- Verilen Metin -
Okumuşsunuzdur, görmüşsünüzdür Ruhat Mengü isimli gazeteci kendisine gelen ve çok açık bir şekilde yalan olduğu belli olan bir WhatsApp mesajını gerçek sanıp kendi sosyal medya hesabından paylaşmıştı ve alay konusu olmuştu. 

Şunu rahatlıkla söyleyebilirim, Ruhat Mengü yalnız değil; onun gibi apaçık yalan haberlere kolaylıkla inanan ve bu yalanları gerçek sanarak büyük bir heyacan içerisinde paylaşan milyonlarca insan var. 

Sayıları milyonlara ulaştığını tahmin ettiğim bu kitle kendiliğinden oluşmadı.Uzun zamandır uygulanan bu nefret siyaseti ile Türkiye'de büyük bir 'Psikolojik kitle' oluştu. ‘Psikolojik’ diyorum çünkü insanlar akıllarından çok duygularının itmesi ile bu kitleye katılıyor. O duygunun adı da "Erdoğan nefreti".

Kendi aklını nefretinin emrine vermiş bir kimse, nefret duygularını besleyecek her türlü habere hemen inanır. Şüphe duymaz, araştırmaz, soruşturmaz. İnandığı bu haber onun kişisel çıkarlarını yok edecek de olsa mutlu olur. O kadar mutlu olur ki, haberi veya bilgiyi doğruluğunu araştırmadan arkadaşları ile paylaşır; mutluluğu daha da artar. Bu nedenle, sosyal medya yalan nehrine dönüşmüş durumda. Bu nehrin kaynağı ise belli; Amerika.

Bu kitlenin içinde kendisini Atatürkçü ilan edenleri, milliyetçiliği kimseye bırakmayanları, Türkiye'yi bölme hevesi içinde çırpınanları, ümidini Amerika'ya bağlamış liberalleri görmek mümkün. 

Dünya  görüşleri farklı, ama nefret aynı. Bu nefret onları tekleştiriyor. Nefret tek, fikir tek: ‘Erdoğan gitsin de kim gelirse gelsin.’

PSİKOLOJİK KİTLENİN ÖZELLİKLERİ

Böyle duygusal kitlelerde, ilk okul mezunu ve en üst düzeyde eğitim almış birisi, olayları nesnel olarak değerlendirme yeteneği bakımından aynı seviyeye iner. Bu insanlarda, nesnel gerçeklerin yerini nefretlerini besleyecek yalanlar alır.

Edinilen yanlış bilgi kişiyi kendi özüne yabancılaştırır. Yanlış bilgiler, yanlış seçimlere yol açar. Yanlış seçimler, sadece nefret yobazının kendi geleceğini değil milletin de geleceğini riske sokar ama o farkına varmaz...

- Yapılacak Alıştırmalar -
**a)** Lütfen metnin "Okumuşsunuzdur, görmüşsünüzdür Ruhat" sözleriyle başlayıp "milyonlarca insan var." sözlerine kadar süren bölümünü hiç değiştirmeden yeniden yazın.
**b)** Metne göre bu kitlenin içinde görülebilecek bütün kesimleri sıralayın.
Kayıtlar bu işlerde hiçbir rol oynamaz.

- Verilen Kayıtlar -
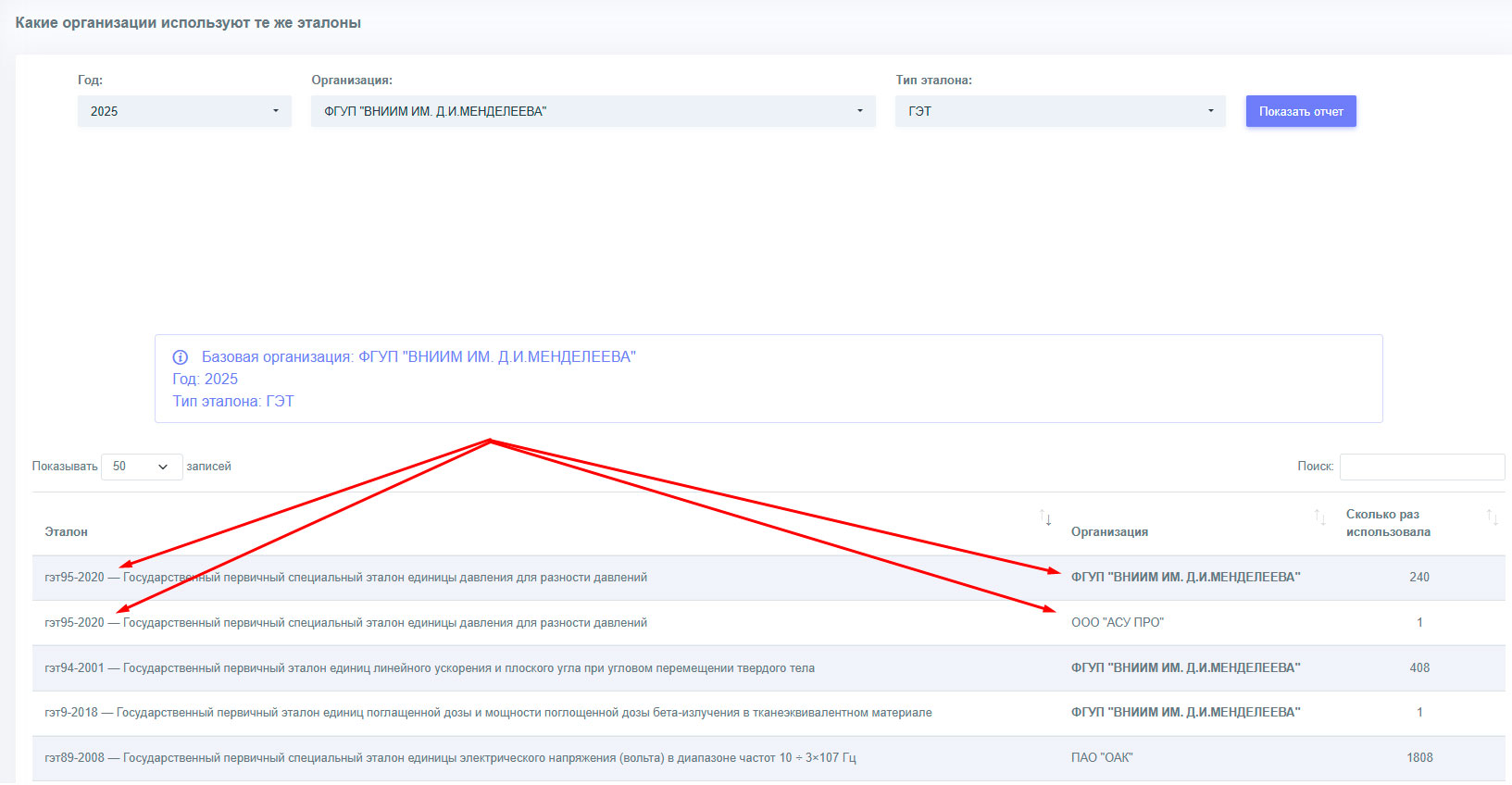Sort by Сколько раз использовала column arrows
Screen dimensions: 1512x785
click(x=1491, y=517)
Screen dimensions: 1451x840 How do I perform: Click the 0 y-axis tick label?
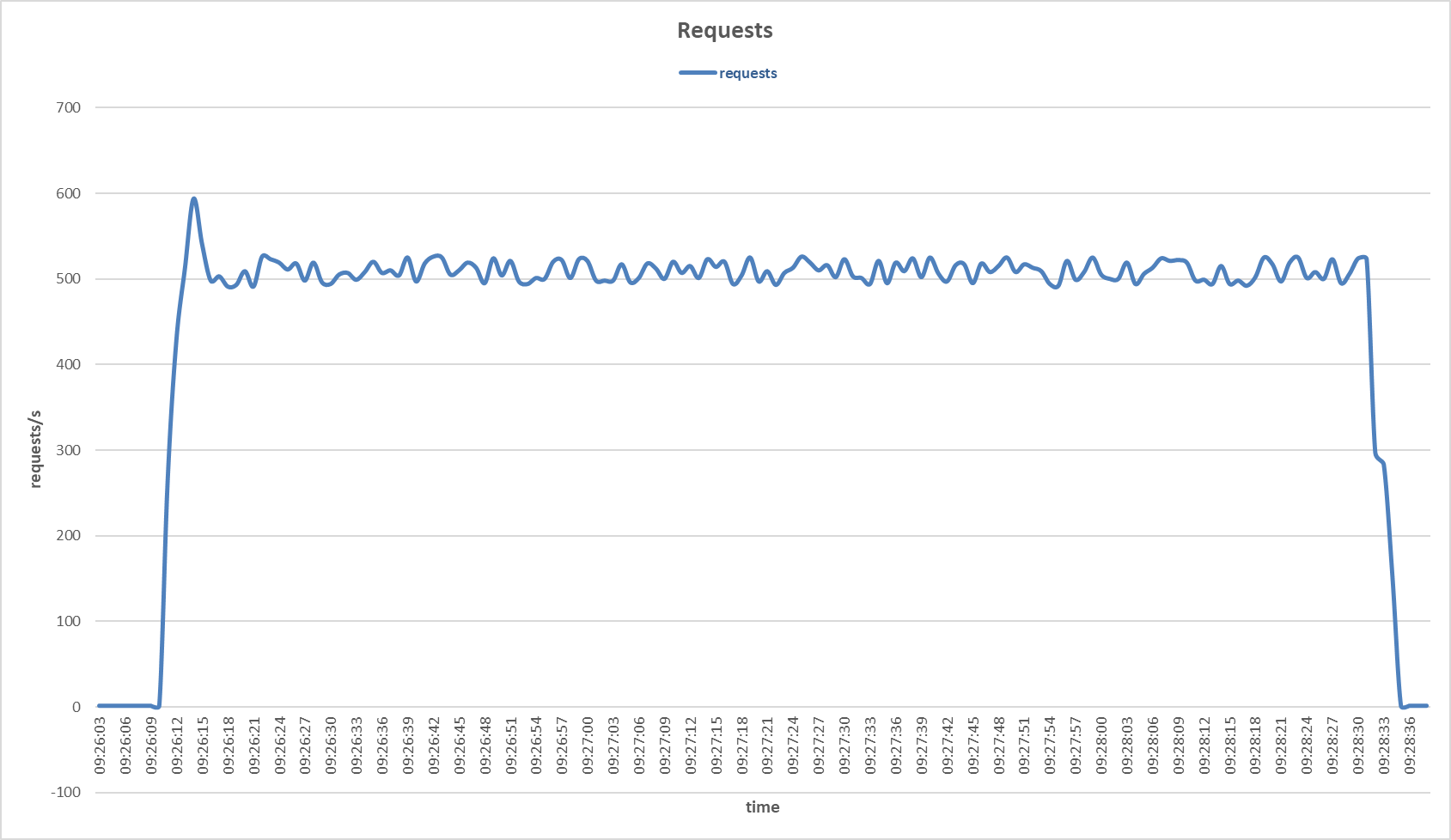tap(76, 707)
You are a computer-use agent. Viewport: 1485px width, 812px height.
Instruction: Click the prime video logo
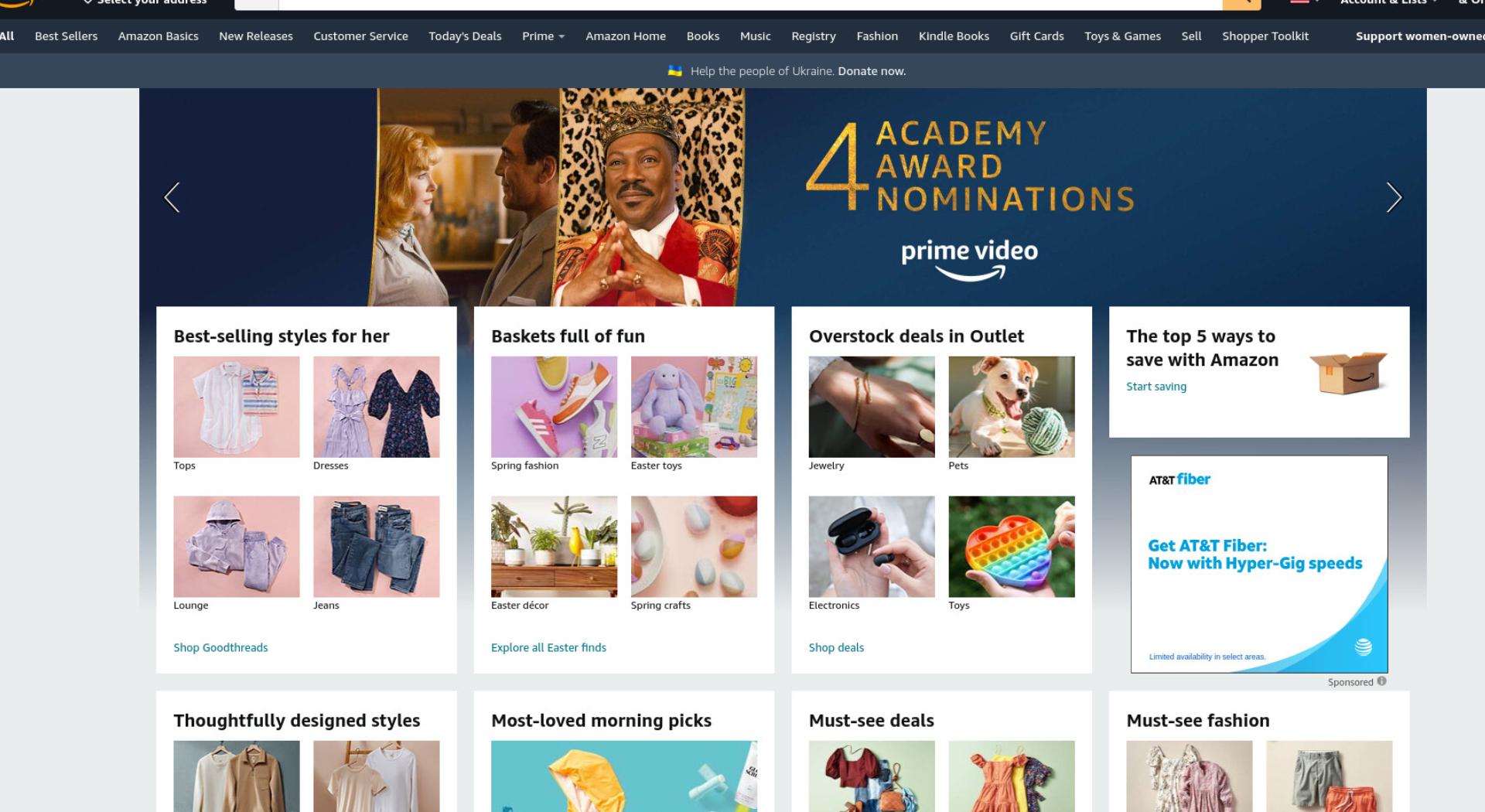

==

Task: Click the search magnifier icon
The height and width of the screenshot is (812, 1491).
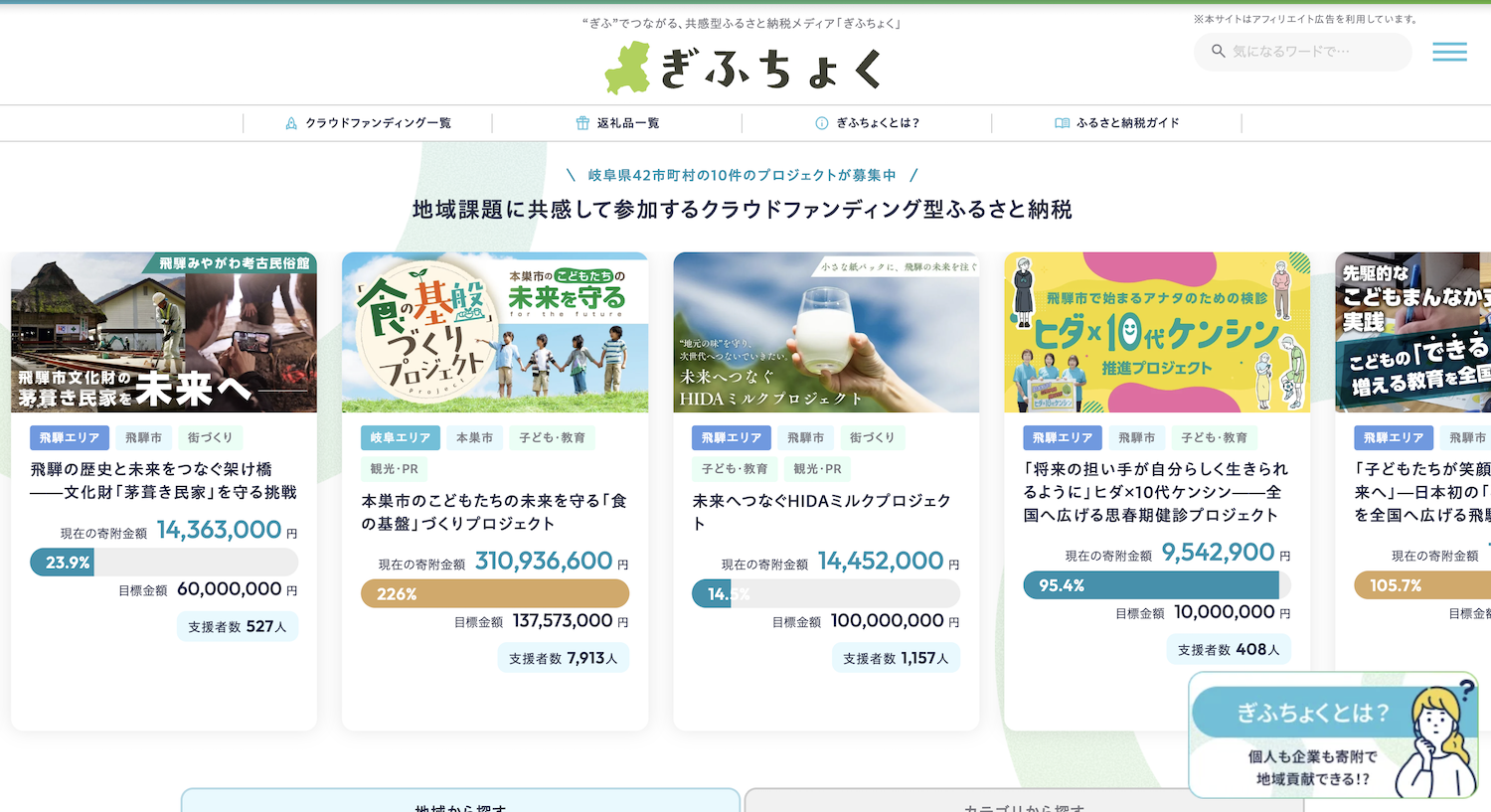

- Alıştırma Çözümleri -
**a)**
Okumuşsunuzdur, görmüşsünüzdür Ruhat Mengü isimli gazeteci kendisine gelen ve çok açık bir şekilde yalan olduğu belli olan bir WhatsApp mesajını gerçek sanıp kendi sosyal medya hesabından paylaşmıştı ve alay konusu olmuştu. 

Şunu rahatlıkla söyleyebilirim, Ruhat Mengü yalnız değil; onun gibi apaçık yalan haberlere kolaylıkla inanan ve bu yalanları gerçek sanarak büyük bir heyacan içerisinde paylaşan milyonlarca insan var.

**b)**
- Kendisini Atatürkçü ilan edenler
- Milliyetçiliği kimseye bırakmayanlar
- Türkiye'yi bölme hevesi içinde çırpınanlar
- Ümidini Amerika'ya bağlamış liberaller